Although algae are a natural part of aquatic ecosystems, too much algae can cause discoloration and other aesthetic problems such as scums and bad odors. When algal blooms occur, they can result in dangerous fluctuations in the concentration of dissolved oxygen which can lead to fish-kills
Blue-green algae are a type of bacteria known as cyanobacteria that can grow in freshwater lakes and reservoirs. They are called "blue-green" because they can appear green, blue-green, or even reddish-purple in color.
Phycocyanin and phycoerythrin are pigments found in blue-green algae.
Phycocyanin is a blue pigment that helps the algae absorb light for photosynthesis, while phycoerythrin is a red pigment that helps the algae absorb light at deeper depths in the water.
In terms of lake management, blue-green algae can be a concern because under certain conditions, they can grow rapidly and form harmful algal blooms (HABs). These blooms can produce toxins that are harmful to humans and animals, and can also cause ecological problems by depleting oxygen levels in the water and creating dead zones where fish and other aquatic life cannot survive.
Phycocyanin and phycoerythrin can be used as indicators of blue-green algae levels in a lake. By monitoring these pigments, lake managers can track the growth of blue-green algae and take steps to prevent or mitigate the formation of harmful algal blooms. This may include reducing nutrient inputs to the lake (such as through agricultural runoff), treating the water with chemicals or other methods to control algae growth, or managing the lake's water level to prevent stagnant conditions that can promote algae growth.
In regards to water quality in lake management, nutrients are a critical factor that can affect the health and stability of a lake's ecosystem. Nutrients, such as nitrogen and phosphorus, are essential for plant growth and are therefore an important part of the natural ecosystem of a lake. However, when nutrient levels become too high, it can cause an overgrowth of aquatic plants and algae, leading to a process called eutrophication.
Eutrophication is a natural process that can be accelerated by human activities such as agriculture and urbanization. Excessive nutrient inputs can come from sources such as runoff from fertilized lawns, agricultural fields, and wastewater treatment plants. When the nutrient levels in a lake become too high, it can lead to the formation of harmful algal blooms, which can produce toxins that are harmful to humans and animals, and can cause ecological problems by depleting oxygen levels in the water and creating dead zones where fish and other aquatic life cannot survive.
To manage nutrient levels in lakes, lake managers may take several approaches, including reducing nutrient inputs from human sources, such as agricultural runoff, stormwater, and sewage, and implementing best management practices to limit nutrient loads. They may also consider using various technologies to remove nutrients from the water, such as constructed wetlands, sediment ponds, or biofilters. Ultimately, the goal is to maintain a balance of nutrients that supports a healthy lake ecosystem while minimizing the risk of harmful algal blooms and other negative impacts.

PROVIDED DATA:
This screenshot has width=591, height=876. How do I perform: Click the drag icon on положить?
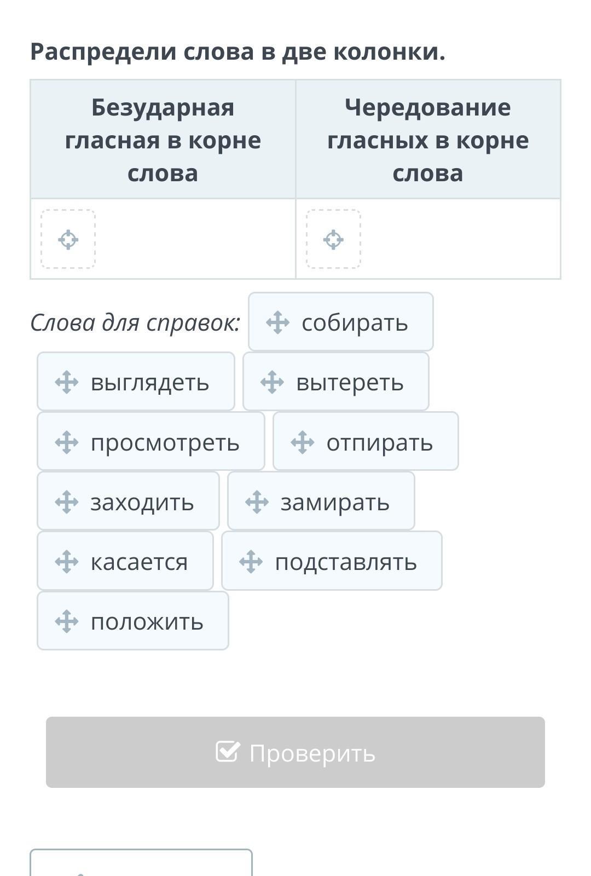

TASK 1: Write out the passage on lake algae and nutrients word for word, starting with "Although algae are" and going on through "in blue-green algae.".
TASK 2:
Answer these questions from the passage on lake algae and nutrients.
(a) What type of bacteria are blue-green algae known as?
(b) What color is the pigment phycoerythrin?
(c) Which two nutrients are named as examples of those essential for plant growth?

EXERCISE ANSWER 1:
Although algae are a natural part of aquatic ecosystems, too much algae can cause discoloration and other aesthetic problems such as scums and bad odors. When algal blooms occur, they can result in dangerous fluctuations in the concentration of dissolved oxygen which can lead to fish-kills
Blue-green algae are a type of bacteria known as cyanobacteria that can grow in freshwater lakes and reservoirs. They are called "blue-green" because they can appear green, blue-green, or even reddish-purple in color.
Phycocyanin and phycoerythrin are pigments found in blue-green algae.

EXERCISE ANSWER 2:
(a) Cyanobacteria.
(b) Red.
(c) Nitrogen and phosphorus.